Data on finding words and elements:
------------------------------------------------------------

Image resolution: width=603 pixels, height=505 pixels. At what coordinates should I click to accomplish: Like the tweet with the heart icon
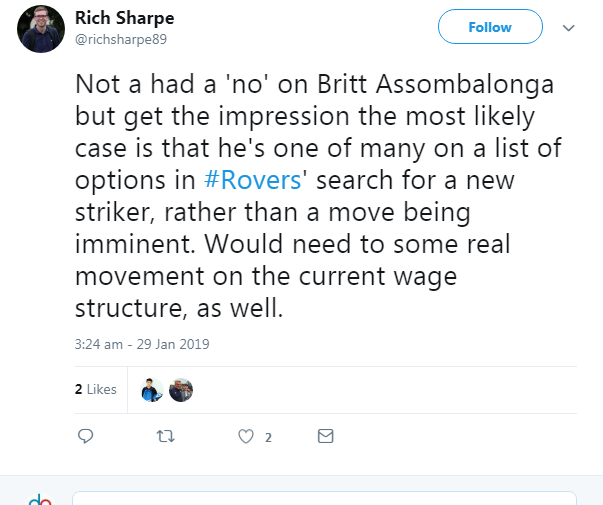245,437
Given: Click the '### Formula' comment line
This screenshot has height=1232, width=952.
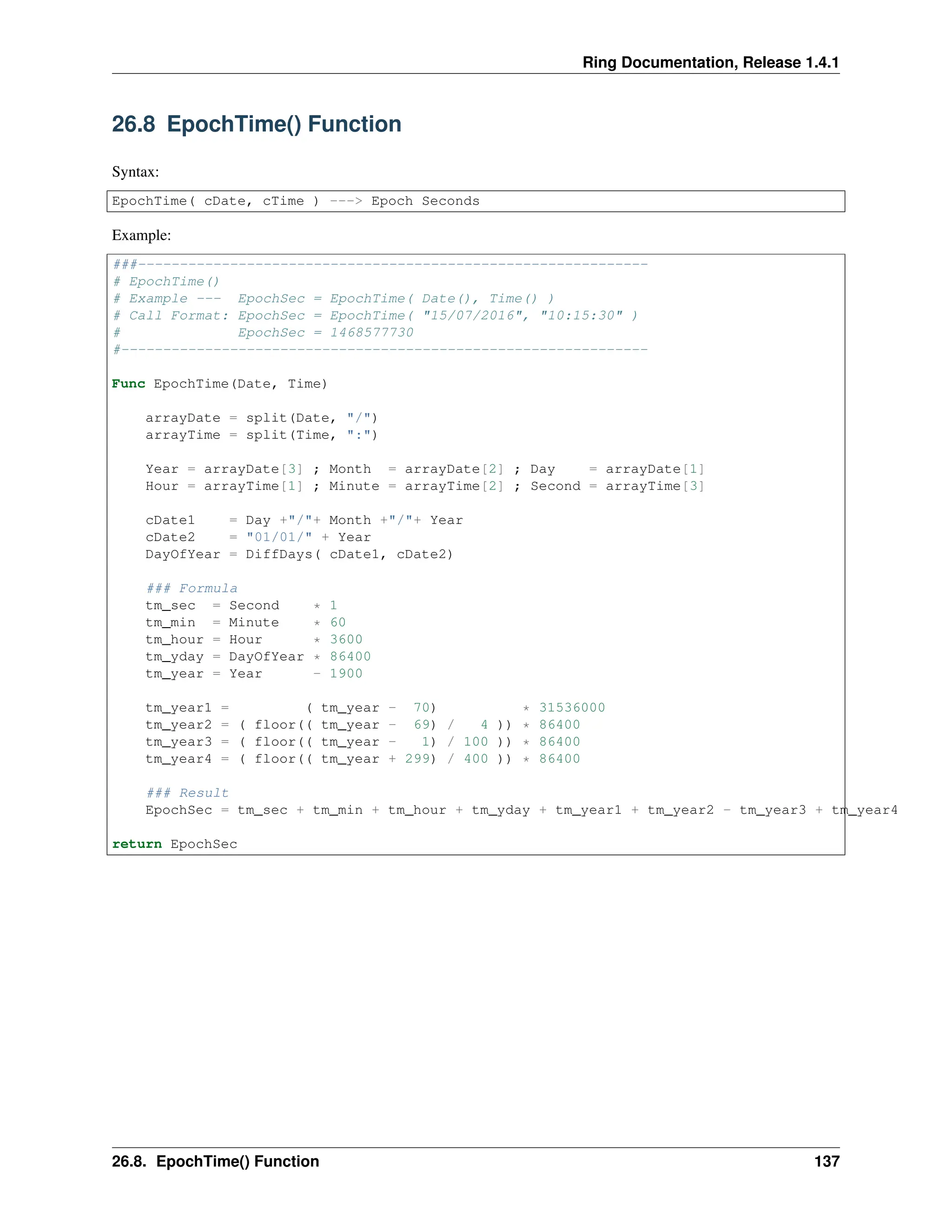Looking at the screenshot, I should click(x=192, y=589).
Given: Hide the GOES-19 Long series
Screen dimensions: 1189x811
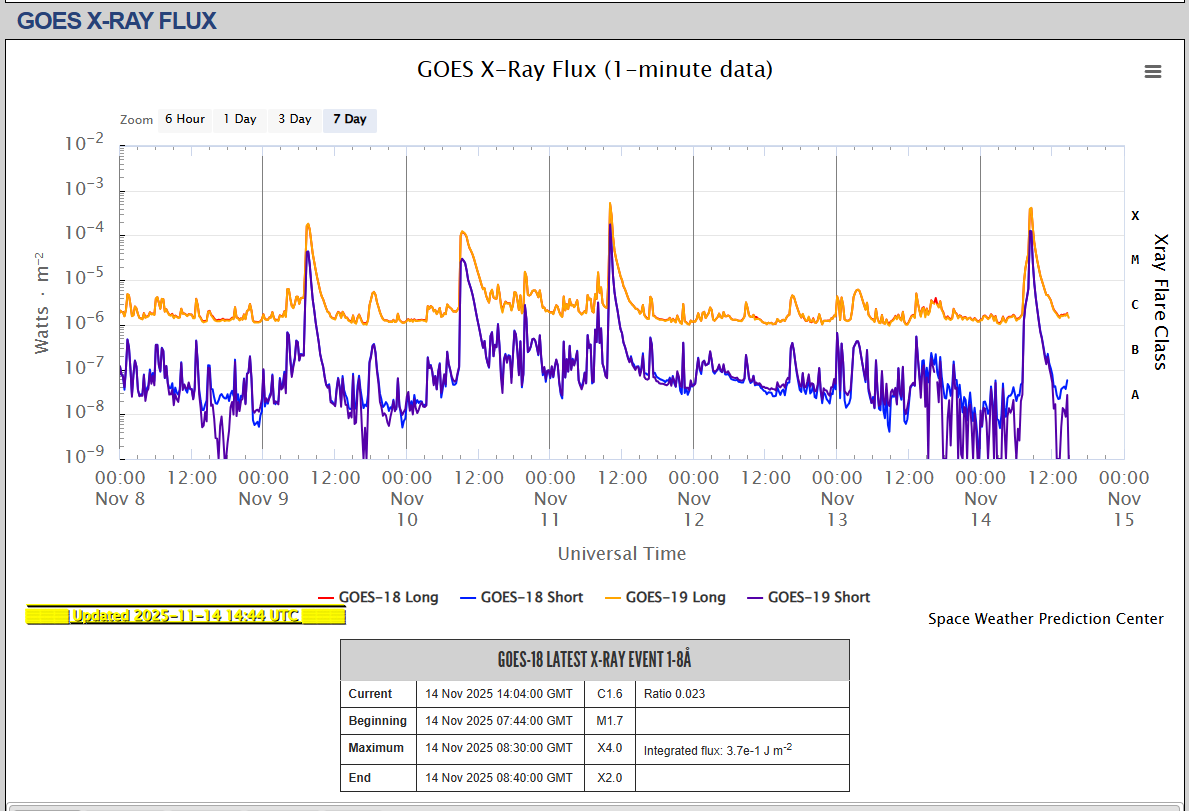Looking at the screenshot, I should point(664,597).
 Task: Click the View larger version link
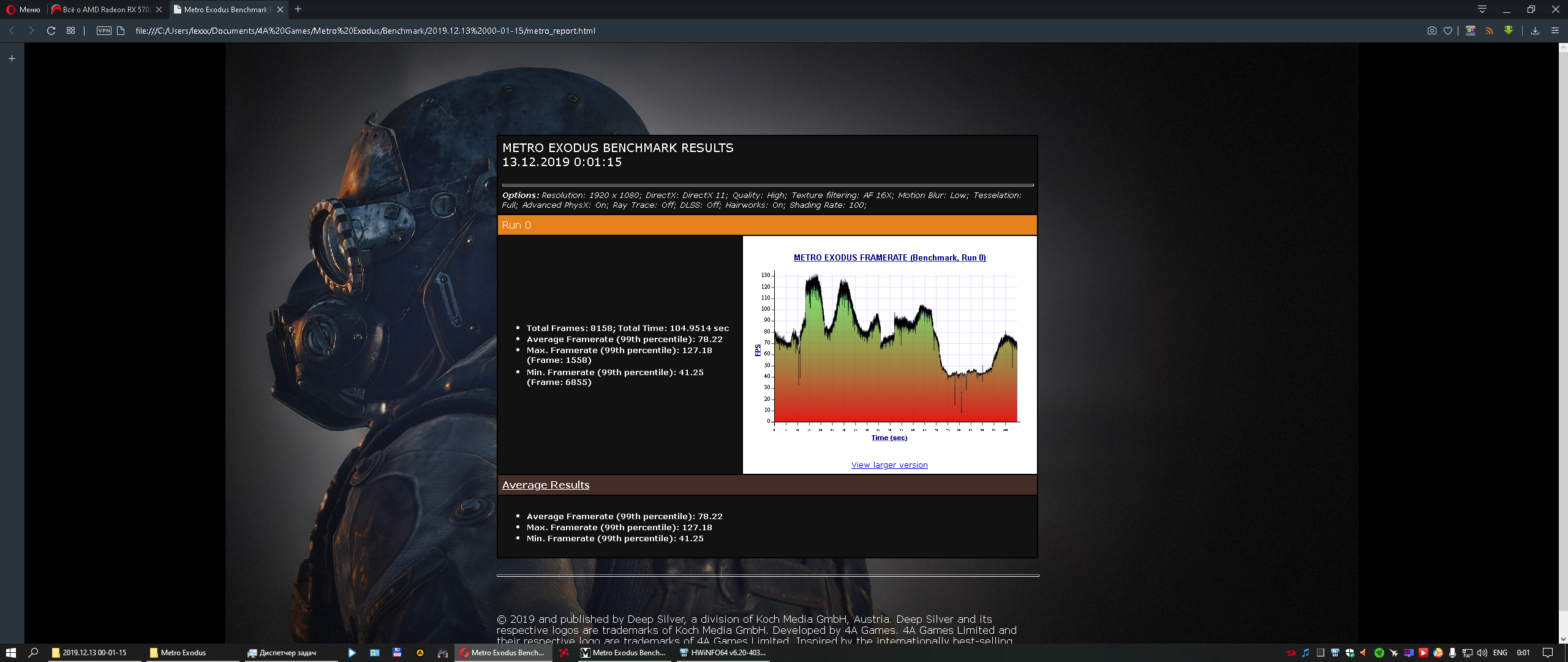tap(889, 465)
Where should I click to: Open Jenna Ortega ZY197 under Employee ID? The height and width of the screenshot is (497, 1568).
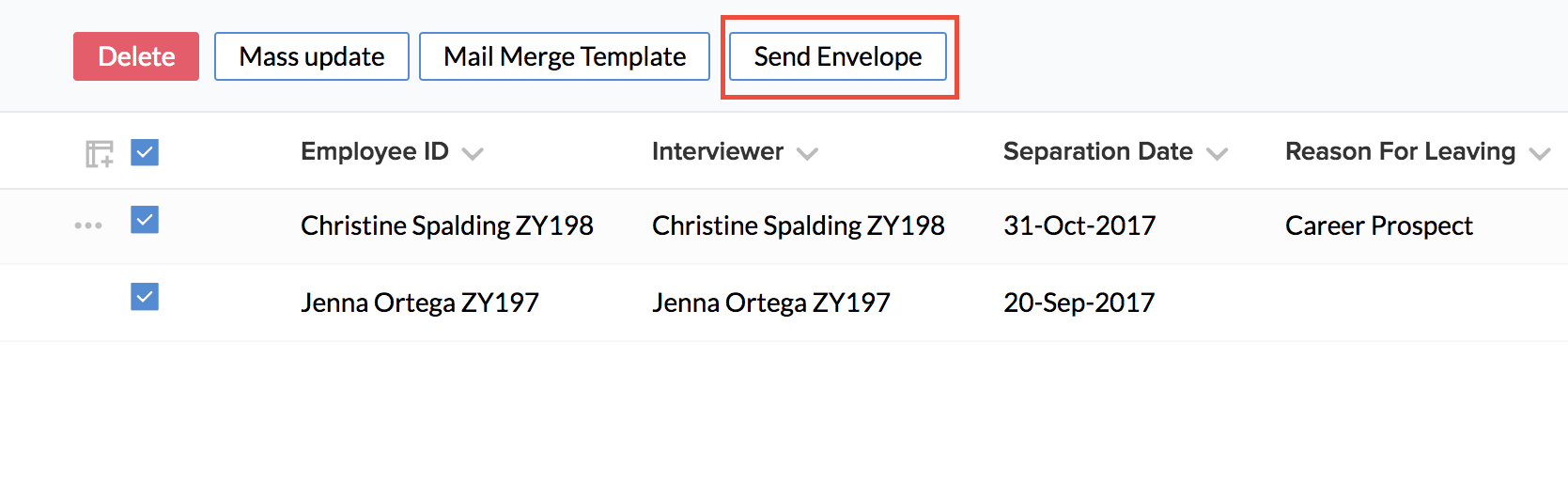(420, 303)
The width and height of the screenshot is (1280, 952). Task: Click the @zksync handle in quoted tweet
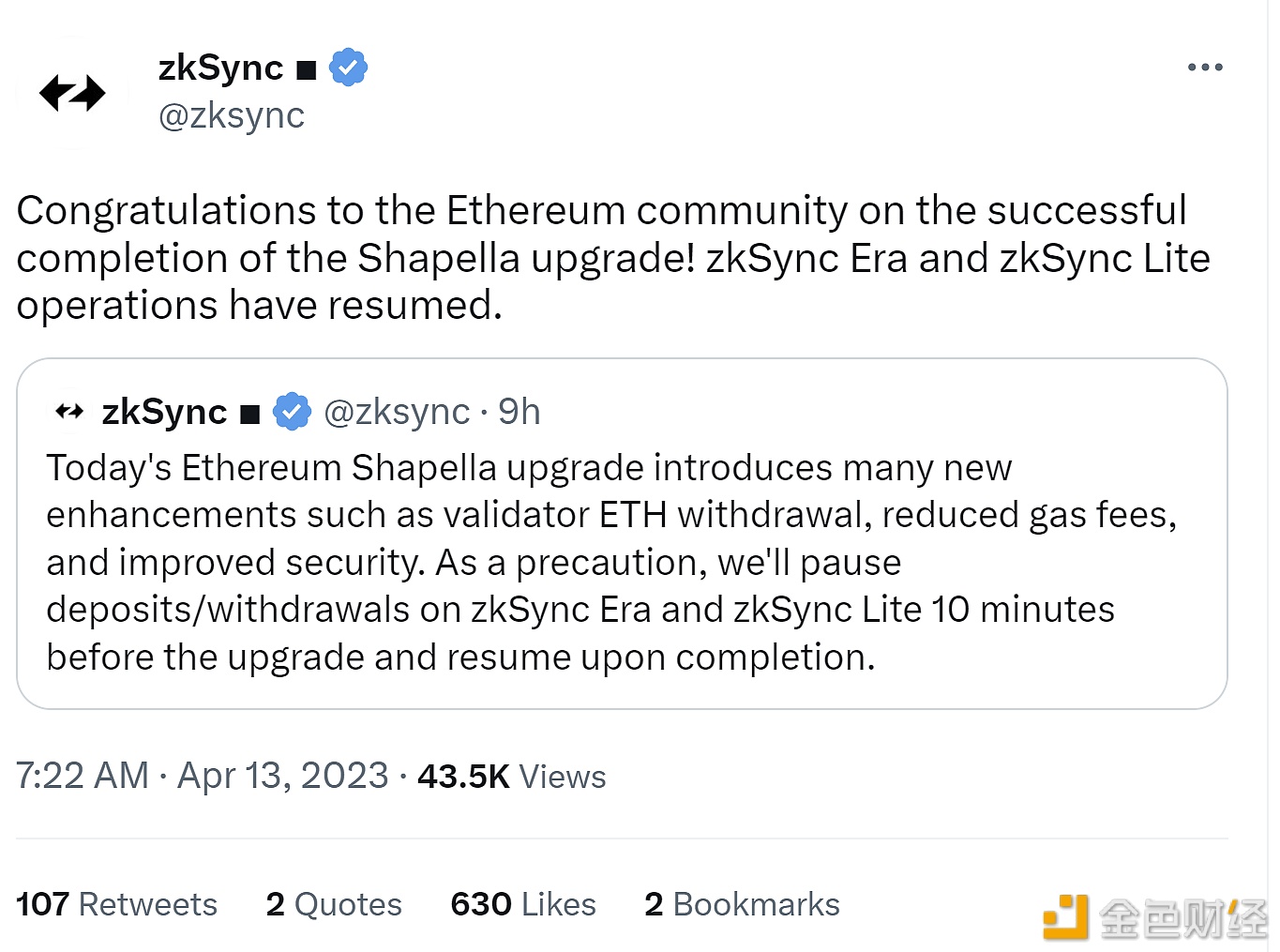coord(397,412)
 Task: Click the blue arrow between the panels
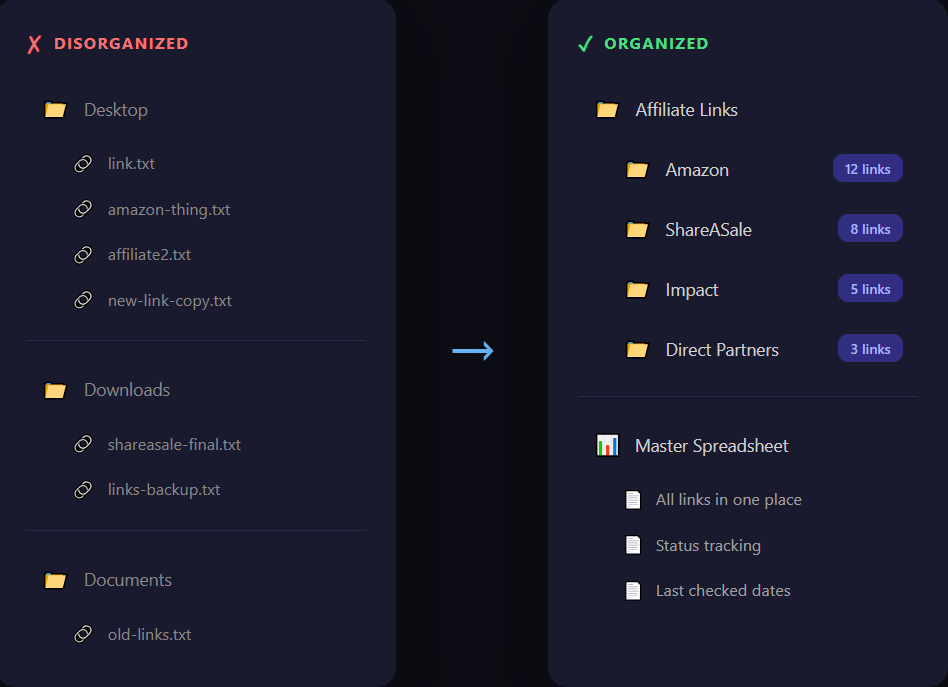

------------------------------------------------------------

PROBLEM REQUIREMENTS:
Please output the lines of the data as a Markdown table with columns named Row and Line, starting with the line with "The width and" and going on through the end of the data, both ends included. Number each row, skip blank lines, and leave the pictures out.

SOLUTION TO THIS PROBLEM:
| Row | Line |
|---|---|
| 1 | The width and height of the screenshot is (1280, 952). Task: Click the @zksync handle in quoted tweet |
| 2 | coord(397,412) |
| 3 |  Task: Click the blue arrow between the panels |